Example                                                           
country  year   gdp  trade             
  A      2020    80     21                
  A      2021    85     23               
  B      2020    35     10
  B
      2021    40     11                
  C      2020    75     23               
  C      2021    78     27

Notice that in the above long form data, observations for each identifier (i.e., country) are presented according to the within-group identifier (i.e., year) and stored in multiple rows.

Remember, for panel data analysis, we need data in long format.

2. Reshape Wide to Long

Let's convert wide format data to long format.

Example 1

- Load the following dataset

use https://dss.princeton.edu/training/widelong-1.dta

Part of the loaded wide format dataset looks like this

- To convert the above wide form data to long form, type:

reshape long gdp trade, i(country) j(year)

   Notes: 

  • After reshape long,type the name of the variable(s) - here we have two variables in the dataset (e.g., gdp and trade)

  • i indicates the group identifier (e.g., individual, state, country, or any other entity).

  • j indicates the within-group identifier (e.g., year, month, date). 

- Stata will give you the following message to show how it has converted the data from wide to long format

. reshape long gdp trade, i(country) j(year)
(note: j = 2017 2018 2019 2020 2021)
Data                               wide   ->   long
-----------------------------------------------------------------------------
Number of obs.                        3   ->      15
Number of variables                  11   ->       4
j variable (5 values)                     ->   year
xij variables:
            gdp2017 gdp2018 ... gdp2021   ->   gdp
      trade2017 trade2018 ... trade2021   ->   trade
-----------------------------------------------------------------------------

- The converted long form dataset looks like this

Example 2

- Load the following foreign aid dataset

use https://dss.princeton.edu/training/widelong-2.dta

The loaded wide format dataset looks like this

Notice that the first row of the dataset does not contain any substantive variable name (they are named as A, B, C ...).

First, let's assign a name for the "id". We'll do this by renaming column A as recipient.

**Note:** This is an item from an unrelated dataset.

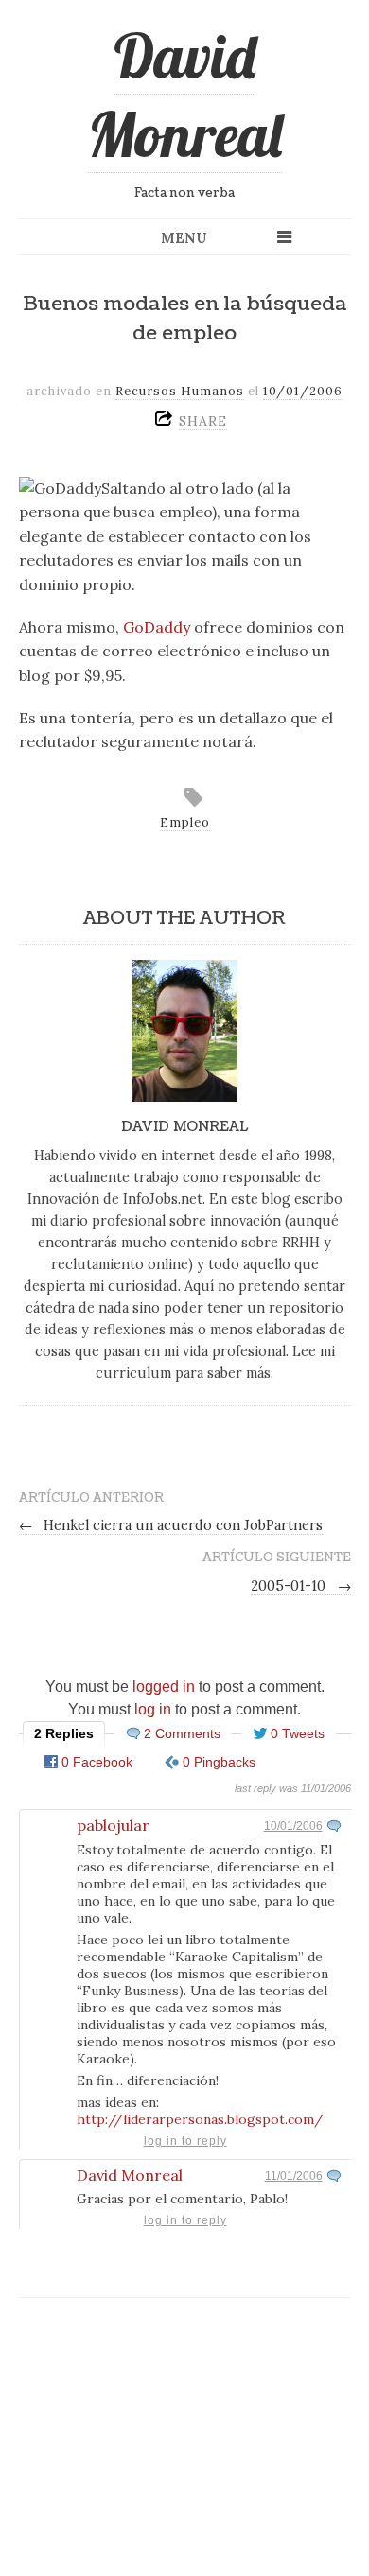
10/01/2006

Type:

rename A recipient

Second,  let's assign a variable name by typing aid before each year:

rename B aid2004
rename C aid2005
rename D aid2006
rename E aid2007
rename F aid2008
rename G aid2009
rename H aid2010
rename I aid2011
rename J aid2012
rename K aid2013
rename L aid2014
rename M aid2015
rename N aid2016
rename O aid2017

After renaming the variables, the dataset looks like this:

Now the dataset is ready for reshaping. Type the following codes:

reshape long aid, i(recipient) j(year)

- Stata will give you the following message to show how it has converted the data from wide to long format

. reshape long aid, i(recipient) j(year)
(note: j = 2004 2005 2006 2007 2008 2009 2010 2011 2012 2013 2014 2015 2016 2017)
Data                               wide   ->   long
-----------------------------------------------------------------------------
Number of obs.                      177   ->    2478
Number of variables                  15   ->       3
j variable (14 values)                    ->   year
xij variables:
            aid2004 aid2005 ... aid2017   ->   aid
-----------------------------------------------------------------------------

- The converted long form dataset looks like this

- If you type summarize command to get the summary statistics, you will find blank entries for aid.

. summarize
    Variable |        Obs        Mean    Std. Dev.       Min        Max
-------------+---------------------------------------------------------
   recipient |          0
        year |      2,478      2010.5    4.031943       2004       2017
         aid |          0

- To solve the issue, we need to destring the aid variable. Type:

destring aid, replace ignore("..")

Notice that the resulting summary statistics now contain information about the aid variable

. summarize
    Variable |        Obs        Mean    Std. Dev.       Min        Max
-------------+---------------------------------------------------------
   recipient |          0
        year |      2,478      2010.5    4.031943       2004       2017
         aid |      2,304    3.94e+14    1.79e+15          1   9.98e+15

3. Reshape Long to Wide

Let's convert long format data to wide format.

Example 1

- Load the following dataset

use https://dss.princeton.edu/training/longwide-1.dta

The loaded long form dataset looks like this

- To convert the above long form data to wide form, type:

reshape wide gdp, i(country) j(year)

  Notes: 

  • After reshape wide, type the name of the variable(s) - here we have one variable in the dataset (e.g., gdp).
  • i indicates the group identifier (e.g., individual, state, country, or any other entity).
  • j indicates the within-group identifier (e.g., year, month, date). 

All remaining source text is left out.